Reti di imprese allo SMAU: fenomeno in espansione

Uno dei motivi più rilevanti (se non il principale) del ricorso alla istituzione di reti impresa è il mantenimento dei livelli di competitività delle varie imprese aderenti

In Italia sono più di 3000 le imprese che – a partire dal 2009 – hanno aderito ad una rete organizzata su base contrattuale e la tendenza è in piena crescita (più precisamente, secondo Unioncamere, a fine 2012 sono stati attivati 647 contratti di rete, per un totale di 3360 soggetti coinvolti).
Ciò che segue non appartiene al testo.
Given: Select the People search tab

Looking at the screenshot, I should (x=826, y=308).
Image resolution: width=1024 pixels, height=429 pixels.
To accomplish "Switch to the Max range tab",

Da un punto di vista soggettivo, la maggior parte di queste reti è formata da almeno 3 e massimo 5 imprese, da un punto di vista geografico, la parte del leone la fa il nord-ovest (la sola Lombardia conta la registrazione di più di 100 contratti di rete), seguito dal nord-est, ma si registra un significativo aumento del ricorso a contratti di rete anche nel meridione.

La tendenza che si è registrata è quella di reti articolate soprattutto all’interno dei confini di una Regione, anche se non mancano esempi di reti tra imprese collocate in Regioni diverse.

Ciò che conta, però, è soprattutto il “perchè” del successo di questo modello imprenditoriale.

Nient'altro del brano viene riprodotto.